Objective => Rewrite the data items below so that each instance of "How do I perform" reads "How can I perform", with every other part left unchanged.

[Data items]
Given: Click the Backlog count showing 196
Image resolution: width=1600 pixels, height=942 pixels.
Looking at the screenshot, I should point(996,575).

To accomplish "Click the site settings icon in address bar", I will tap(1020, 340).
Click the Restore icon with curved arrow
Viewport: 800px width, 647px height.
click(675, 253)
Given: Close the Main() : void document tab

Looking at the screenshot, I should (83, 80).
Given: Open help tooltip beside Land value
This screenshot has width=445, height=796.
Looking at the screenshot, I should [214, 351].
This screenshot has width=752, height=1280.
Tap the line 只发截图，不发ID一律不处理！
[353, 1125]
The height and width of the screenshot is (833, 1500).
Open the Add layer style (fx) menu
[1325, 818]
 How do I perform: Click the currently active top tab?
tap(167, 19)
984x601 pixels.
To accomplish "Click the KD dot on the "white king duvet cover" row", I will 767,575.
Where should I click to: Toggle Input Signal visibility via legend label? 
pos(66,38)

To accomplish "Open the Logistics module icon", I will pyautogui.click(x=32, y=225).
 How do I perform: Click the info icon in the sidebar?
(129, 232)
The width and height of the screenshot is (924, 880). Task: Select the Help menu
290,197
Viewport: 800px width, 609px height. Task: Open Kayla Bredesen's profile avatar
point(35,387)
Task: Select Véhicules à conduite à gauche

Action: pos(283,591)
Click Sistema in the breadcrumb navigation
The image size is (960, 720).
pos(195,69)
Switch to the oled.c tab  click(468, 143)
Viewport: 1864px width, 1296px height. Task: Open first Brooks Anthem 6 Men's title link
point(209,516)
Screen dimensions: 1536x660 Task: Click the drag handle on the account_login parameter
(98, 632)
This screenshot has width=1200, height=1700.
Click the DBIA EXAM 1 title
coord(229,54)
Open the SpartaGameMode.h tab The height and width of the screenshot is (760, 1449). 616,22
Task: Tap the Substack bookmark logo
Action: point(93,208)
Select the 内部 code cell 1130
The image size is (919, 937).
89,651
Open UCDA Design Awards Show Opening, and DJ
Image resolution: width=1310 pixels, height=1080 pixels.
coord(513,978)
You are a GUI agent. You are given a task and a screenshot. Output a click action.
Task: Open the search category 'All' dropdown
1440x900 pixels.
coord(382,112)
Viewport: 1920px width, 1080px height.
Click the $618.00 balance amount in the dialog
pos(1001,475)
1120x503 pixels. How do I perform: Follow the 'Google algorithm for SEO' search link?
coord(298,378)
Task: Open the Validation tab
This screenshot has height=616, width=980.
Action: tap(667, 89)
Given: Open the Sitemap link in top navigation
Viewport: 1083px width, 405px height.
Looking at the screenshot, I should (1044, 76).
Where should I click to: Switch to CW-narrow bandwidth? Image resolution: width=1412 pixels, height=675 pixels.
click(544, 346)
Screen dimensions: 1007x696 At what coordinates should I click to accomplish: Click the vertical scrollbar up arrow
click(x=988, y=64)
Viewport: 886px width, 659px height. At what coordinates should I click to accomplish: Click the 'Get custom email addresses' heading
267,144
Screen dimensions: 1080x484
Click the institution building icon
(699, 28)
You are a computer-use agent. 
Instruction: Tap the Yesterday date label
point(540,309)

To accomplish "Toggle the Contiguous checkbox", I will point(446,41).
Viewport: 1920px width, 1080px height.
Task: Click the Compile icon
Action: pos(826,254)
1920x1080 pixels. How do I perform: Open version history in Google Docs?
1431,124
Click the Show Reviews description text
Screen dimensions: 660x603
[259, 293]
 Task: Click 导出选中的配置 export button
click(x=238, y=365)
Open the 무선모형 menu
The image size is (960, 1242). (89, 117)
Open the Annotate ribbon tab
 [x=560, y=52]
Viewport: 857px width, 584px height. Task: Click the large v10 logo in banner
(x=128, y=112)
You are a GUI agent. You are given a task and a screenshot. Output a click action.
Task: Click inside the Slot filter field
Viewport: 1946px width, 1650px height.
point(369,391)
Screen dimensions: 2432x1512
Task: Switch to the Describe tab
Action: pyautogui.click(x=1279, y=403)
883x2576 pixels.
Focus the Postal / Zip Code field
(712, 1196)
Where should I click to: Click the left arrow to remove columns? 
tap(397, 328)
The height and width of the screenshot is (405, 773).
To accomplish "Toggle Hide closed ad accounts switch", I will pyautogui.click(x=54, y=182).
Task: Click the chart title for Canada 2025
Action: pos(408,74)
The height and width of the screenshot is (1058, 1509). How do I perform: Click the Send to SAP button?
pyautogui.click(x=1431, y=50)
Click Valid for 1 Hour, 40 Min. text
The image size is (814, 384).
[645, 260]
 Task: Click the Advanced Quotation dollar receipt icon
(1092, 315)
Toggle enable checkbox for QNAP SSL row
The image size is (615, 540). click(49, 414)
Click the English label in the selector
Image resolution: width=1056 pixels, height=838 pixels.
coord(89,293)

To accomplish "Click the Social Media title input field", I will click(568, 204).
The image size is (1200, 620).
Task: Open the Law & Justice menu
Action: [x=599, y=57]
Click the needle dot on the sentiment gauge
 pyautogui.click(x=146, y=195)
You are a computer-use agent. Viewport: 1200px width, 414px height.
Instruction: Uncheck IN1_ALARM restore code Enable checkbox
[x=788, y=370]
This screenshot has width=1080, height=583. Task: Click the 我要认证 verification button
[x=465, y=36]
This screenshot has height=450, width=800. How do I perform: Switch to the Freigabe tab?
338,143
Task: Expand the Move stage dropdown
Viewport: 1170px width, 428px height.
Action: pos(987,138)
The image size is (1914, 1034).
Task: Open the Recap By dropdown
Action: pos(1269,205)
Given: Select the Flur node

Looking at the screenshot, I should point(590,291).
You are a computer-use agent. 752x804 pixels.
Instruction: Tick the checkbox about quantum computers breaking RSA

Problem solution =>
Given: Click the Backlog count showing 196
Image resolution: width=1600 pixels, height=942 pixels.
Looking at the screenshot, I should point(996,575).

To accomplish "Click the site settings icon in address bar", I will tap(1020, 340).
Click the Restore icon with curved arrow
Viewport: 800px width, 647px height.
click(675, 253)
Given: Close the Main() : void document tab

Looking at the screenshot, I should (83, 80).
Given: Open help tooltip beside Land value
This screenshot has width=445, height=796.
Looking at the screenshot, I should [214, 351].
This screenshot has width=752, height=1280.
Tap the line 只发截图，不发ID一律不处理！
[353, 1125]
The height and width of the screenshot is (833, 1500).
Open the Add layer style (fx) menu
[1325, 818]
 How can I perform: Click the currently active top tab?
tap(167, 19)
984x601 pixels.
To accomplish "Click the KD dot on the "white king duvet cover" row", I will 767,575.
Where should I click to: Toggle Input Signal visibility via legend label? 
pos(66,38)

To accomplish "Open the Logistics module icon", I will pyautogui.click(x=32, y=225).
 How can I perform: Click the info icon in the sidebar?
(129, 232)
The width and height of the screenshot is (924, 880). Task: Select the Help menu
290,197
Viewport: 800px width, 609px height. Task: Open Kayla Bredesen's profile avatar
point(35,387)
Task: Select Véhicules à conduite à gauche

Action: pos(283,591)
Click Sistema in the breadcrumb navigation
The image size is (960, 720).
pos(195,69)
Switch to the oled.c tab  click(468, 143)
Viewport: 1864px width, 1296px height. Task: Open first Brooks Anthem 6 Men's title link
point(209,516)
Screen dimensions: 1536x660 Task: Click the drag handle on the account_login parameter
(98, 632)
This screenshot has width=1200, height=1700.
Click the DBIA EXAM 1 title
coord(229,54)
Open the SpartaGameMode.h tab The height and width of the screenshot is (760, 1449). 616,22
Task: Tap the Substack bookmark logo
Action: point(93,208)
Select the 内部 code cell 1130
The image size is (919, 937).
89,651
Open UCDA Design Awards Show Opening, and DJ
Image resolution: width=1310 pixels, height=1080 pixels.
coord(513,978)
You are a GUI agent. You are given a task and a screenshot. Output a click action.
Task: Open the search category 'All' dropdown
1440x900 pixels.
coord(382,112)
Viewport: 1920px width, 1080px height.
Click the $618.00 balance amount in the dialog
pos(1001,475)
1120x503 pixels. How can I perform: Follow the 'Google algorithm for SEO' search link?
coord(298,378)
Task: Open the Validation tab
This screenshot has height=616, width=980.
Action: tap(667, 89)
Given: Open the Sitemap link in top navigation
Viewport: 1083px width, 405px height.
Looking at the screenshot, I should (1044, 76).
Where should I click to: Switch to CW-narrow bandwidth? Image resolution: width=1412 pixels, height=675 pixels.
click(544, 346)
Screen dimensions: 1007x696 At what coordinates should I click to accomplish: Click the vertical scrollbar up arrow
click(x=988, y=64)
Viewport: 886px width, 659px height. At what coordinates should I click to accomplish: Click the 'Get custom email addresses' heading
267,144
Screen dimensions: 1080x484
Click the institution building icon
(699, 28)
You are a computer-use agent. 
Instruction: Tap the Yesterday date label
point(540,309)

To accomplish "Toggle the Contiguous checkbox", I will point(446,41).
Viewport: 1920px width, 1080px height.
Task: Click the Compile icon
Action: pos(826,254)
1920x1080 pixels. How can I perform: Open version history in Google Docs?
1431,124
Click the Show Reviews description text
Screen dimensions: 660x603
[259, 293]
 Task: Click 导出选中的配置 export button
click(x=238, y=365)
Open the 무선모형 menu
The image size is (960, 1242). (89, 117)
Open the Annotate ribbon tab
 [x=560, y=52]
Viewport: 857px width, 584px height. Task: Click the large v10 logo in banner
(x=128, y=112)
You are a GUI agent. You are given a task and a screenshot. Output a click action.
Task: Click inside the Slot filter field
Viewport: 1946px width, 1650px height.
point(369,391)
Screen dimensions: 2432x1512
Task: Switch to the Describe tab
Action: pyautogui.click(x=1279, y=403)
883x2576 pixels.
Focus the Postal / Zip Code field
(712, 1196)
Where should I click to: Click the left arrow to remove columns? 
tap(397, 328)
The height and width of the screenshot is (405, 773).
To accomplish "Toggle Hide closed ad accounts switch", I will pyautogui.click(x=54, y=182).
Task: Click the chart title for Canada 2025
Action: pos(408,74)
The height and width of the screenshot is (1058, 1509). How can I perform: Click the Send to SAP button?
pyautogui.click(x=1431, y=50)
Click Valid for 1 Hour, 40 Min. text
The image size is (814, 384).
[645, 260]
 Task: Click the Advanced Quotation dollar receipt icon
(1092, 315)
Toggle enable checkbox for QNAP SSL row
The image size is (615, 540). click(49, 414)
Click the English label in the selector
Image resolution: width=1056 pixels, height=838 pixels.
coord(89,293)

To accomplish "Click the Social Media title input field", I will click(568, 204).
The image size is (1200, 620).
Task: Open the Law & Justice menu
Action: [x=599, y=57]
Click the needle dot on the sentiment gauge
 pyautogui.click(x=146, y=195)
You are a computer-use agent. Viewport: 1200px width, 414px height.
Instruction: Uncheck IN1_ALARM restore code Enable checkbox
[x=788, y=370]
This screenshot has width=1080, height=583. Task: Click the 我要认证 verification button
[x=465, y=36]
This screenshot has height=450, width=800. How can I perform: Switch to the Freigabe tab?
338,143
Task: Expand the Move stage dropdown
Viewport: 1170px width, 428px height.
Action: pos(987,138)
The image size is (1914, 1034).
Task: Open the Recap By dropdown
Action: pos(1269,205)
Given: Select the Flur node

Looking at the screenshot, I should point(590,291).
You are a computer-use agent. 752x804 pixels.
Instruction: Tick the checkbox about quantum computers breaking RSA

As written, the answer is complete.